The GDPR indeed says the punishment should be proportional; but what does that mean to you? Are you sure it would mean the same thing to a regulator? A regulator who dislikes you? If they said that 10k email addresses and MD5-hashed passwords leaked from someone's game server was a worst-case breach, then I'd say that was ridiculous; but I don't see what in the text of the law lets me say that it's objectively false.
The USA has no concept of a separate entity for sole proprietors. It's just you, even if you're trading under a business name. If the GDPR didn't apply to that, then that would be a massive loophole, so I'm pretty sure it does. In any case, the real question is perhaps commercialness, where (a) lots of hobby projects have some small commercial element, ads or donations or a tee shirt or whatever (and to be clear, I do think privacy regulation should apply to them, just more specific regulation); and (b) I strongly suspect the GDPR applies to some noncommercial activity too--would the EU let a political group pull a Cambridge Analytica with all volunteer staff? I haven't researched that, though.

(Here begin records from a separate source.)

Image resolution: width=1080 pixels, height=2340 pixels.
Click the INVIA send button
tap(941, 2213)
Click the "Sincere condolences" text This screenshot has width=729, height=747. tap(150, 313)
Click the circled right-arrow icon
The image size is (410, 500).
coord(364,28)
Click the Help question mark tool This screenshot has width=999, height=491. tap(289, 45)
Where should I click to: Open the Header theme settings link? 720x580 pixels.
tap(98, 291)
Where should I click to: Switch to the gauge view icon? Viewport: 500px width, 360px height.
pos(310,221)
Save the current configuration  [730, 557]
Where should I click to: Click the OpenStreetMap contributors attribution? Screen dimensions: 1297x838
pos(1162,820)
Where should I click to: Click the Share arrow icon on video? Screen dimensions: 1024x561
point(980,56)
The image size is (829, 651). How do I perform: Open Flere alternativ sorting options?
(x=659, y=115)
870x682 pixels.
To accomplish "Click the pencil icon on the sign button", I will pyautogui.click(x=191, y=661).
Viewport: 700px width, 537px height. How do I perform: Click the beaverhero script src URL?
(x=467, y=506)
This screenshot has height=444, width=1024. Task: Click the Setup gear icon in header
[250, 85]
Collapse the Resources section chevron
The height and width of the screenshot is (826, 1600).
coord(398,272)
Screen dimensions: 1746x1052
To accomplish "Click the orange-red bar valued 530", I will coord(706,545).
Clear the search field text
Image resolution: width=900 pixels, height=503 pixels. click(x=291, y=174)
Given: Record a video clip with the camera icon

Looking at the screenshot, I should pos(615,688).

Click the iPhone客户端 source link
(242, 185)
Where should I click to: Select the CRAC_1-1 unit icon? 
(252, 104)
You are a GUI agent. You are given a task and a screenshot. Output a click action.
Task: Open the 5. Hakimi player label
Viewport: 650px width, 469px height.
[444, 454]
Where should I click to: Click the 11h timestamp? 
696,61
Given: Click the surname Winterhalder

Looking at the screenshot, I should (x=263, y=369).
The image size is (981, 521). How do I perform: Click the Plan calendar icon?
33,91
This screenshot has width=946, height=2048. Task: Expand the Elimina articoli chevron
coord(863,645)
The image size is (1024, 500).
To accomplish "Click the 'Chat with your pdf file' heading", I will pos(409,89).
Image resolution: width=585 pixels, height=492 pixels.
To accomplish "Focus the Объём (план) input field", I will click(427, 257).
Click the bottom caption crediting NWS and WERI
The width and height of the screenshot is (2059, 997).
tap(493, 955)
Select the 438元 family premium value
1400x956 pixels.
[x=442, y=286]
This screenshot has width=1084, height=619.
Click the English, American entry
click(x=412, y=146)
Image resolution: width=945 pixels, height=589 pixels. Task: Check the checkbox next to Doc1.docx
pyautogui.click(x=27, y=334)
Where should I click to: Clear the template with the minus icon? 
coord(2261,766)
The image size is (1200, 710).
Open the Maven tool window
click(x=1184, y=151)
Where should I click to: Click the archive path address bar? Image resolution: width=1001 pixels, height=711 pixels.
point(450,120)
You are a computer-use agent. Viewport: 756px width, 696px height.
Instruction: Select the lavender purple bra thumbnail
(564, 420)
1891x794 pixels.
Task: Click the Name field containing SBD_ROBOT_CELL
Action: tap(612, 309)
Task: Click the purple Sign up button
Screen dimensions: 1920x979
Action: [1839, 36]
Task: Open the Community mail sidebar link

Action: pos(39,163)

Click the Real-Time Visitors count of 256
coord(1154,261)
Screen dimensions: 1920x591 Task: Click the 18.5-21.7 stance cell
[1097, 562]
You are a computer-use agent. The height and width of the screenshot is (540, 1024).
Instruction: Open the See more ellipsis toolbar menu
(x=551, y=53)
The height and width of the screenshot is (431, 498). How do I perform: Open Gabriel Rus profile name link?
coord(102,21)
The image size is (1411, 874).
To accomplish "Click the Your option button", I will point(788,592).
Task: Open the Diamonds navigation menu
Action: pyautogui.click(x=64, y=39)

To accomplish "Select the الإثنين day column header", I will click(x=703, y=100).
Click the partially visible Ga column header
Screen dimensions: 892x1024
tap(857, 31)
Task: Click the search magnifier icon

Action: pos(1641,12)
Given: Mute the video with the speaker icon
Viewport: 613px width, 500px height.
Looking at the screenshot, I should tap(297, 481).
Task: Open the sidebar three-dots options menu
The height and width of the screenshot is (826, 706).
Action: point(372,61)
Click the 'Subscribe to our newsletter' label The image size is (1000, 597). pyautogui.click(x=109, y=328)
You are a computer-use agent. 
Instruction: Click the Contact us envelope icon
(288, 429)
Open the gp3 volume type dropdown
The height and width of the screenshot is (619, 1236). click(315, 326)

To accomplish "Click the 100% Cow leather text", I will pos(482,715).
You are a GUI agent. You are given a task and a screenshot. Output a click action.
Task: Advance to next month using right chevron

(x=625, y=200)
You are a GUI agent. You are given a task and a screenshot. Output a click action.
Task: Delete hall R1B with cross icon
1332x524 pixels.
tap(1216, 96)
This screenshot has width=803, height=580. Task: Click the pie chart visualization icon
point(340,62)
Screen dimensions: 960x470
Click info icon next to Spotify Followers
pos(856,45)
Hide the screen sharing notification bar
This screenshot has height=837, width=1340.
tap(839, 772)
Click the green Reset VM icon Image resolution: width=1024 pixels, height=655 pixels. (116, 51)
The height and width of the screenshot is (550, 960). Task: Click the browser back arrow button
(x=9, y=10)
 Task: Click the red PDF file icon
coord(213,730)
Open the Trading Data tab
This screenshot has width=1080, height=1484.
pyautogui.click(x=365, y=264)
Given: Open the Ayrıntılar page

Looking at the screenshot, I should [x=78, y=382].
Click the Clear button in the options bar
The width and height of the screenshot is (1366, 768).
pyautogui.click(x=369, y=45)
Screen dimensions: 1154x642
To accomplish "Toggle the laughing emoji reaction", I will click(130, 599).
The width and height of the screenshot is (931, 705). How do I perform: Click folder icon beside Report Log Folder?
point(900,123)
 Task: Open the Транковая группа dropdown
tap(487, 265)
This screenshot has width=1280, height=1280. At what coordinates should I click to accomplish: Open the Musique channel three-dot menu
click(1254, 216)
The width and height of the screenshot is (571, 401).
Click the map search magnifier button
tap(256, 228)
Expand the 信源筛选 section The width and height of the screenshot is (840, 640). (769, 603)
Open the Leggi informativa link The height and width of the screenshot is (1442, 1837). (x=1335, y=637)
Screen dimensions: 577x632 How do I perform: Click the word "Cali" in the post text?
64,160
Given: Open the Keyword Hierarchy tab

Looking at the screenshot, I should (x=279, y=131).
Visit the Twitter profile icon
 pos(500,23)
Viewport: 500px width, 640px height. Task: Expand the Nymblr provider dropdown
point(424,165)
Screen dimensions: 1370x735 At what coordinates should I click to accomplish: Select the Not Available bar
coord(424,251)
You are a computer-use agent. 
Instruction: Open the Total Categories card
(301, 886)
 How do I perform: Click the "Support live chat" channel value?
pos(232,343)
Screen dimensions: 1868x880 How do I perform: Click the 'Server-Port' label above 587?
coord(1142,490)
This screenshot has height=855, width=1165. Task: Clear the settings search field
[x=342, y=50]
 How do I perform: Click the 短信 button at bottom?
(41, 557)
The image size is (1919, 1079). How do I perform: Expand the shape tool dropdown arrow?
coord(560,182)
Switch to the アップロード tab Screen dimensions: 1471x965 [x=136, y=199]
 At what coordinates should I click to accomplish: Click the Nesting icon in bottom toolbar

If I lived in Germany, then I'd probably have pretty good faith in my regulators. But imagine the example of that Soros-linked group in Hungary (which I'd edited my first comment to add, so you may have missed it). I don't think that's hypothetical--political organizations keep lots of data, so I suspect that somewhere, a group is making plans to comply with the GDPR, as interpreted by regulators whose government considers them "enemies of the state". What would you do in their place? Wouldn't you wish the text of the regulation gave the regulators less room to maneuver?
Well, they are seperate entities so the loophole exists for how the US handles it but in the EU there is no loophole.
>In any case, the real question is perhaps commercialness
Last I checked you don't need commercial elements like ads, donations or anything like that to be considered commercial. Running your own git server with open registrations would be considered commercial (there is additional seperation in that you don't have to pay taxes unless you are profit-interested).
>I strongly suspect the GDPR applies to some noncommercial activity too-
Monitoring of any kind that is strictly outside private interest.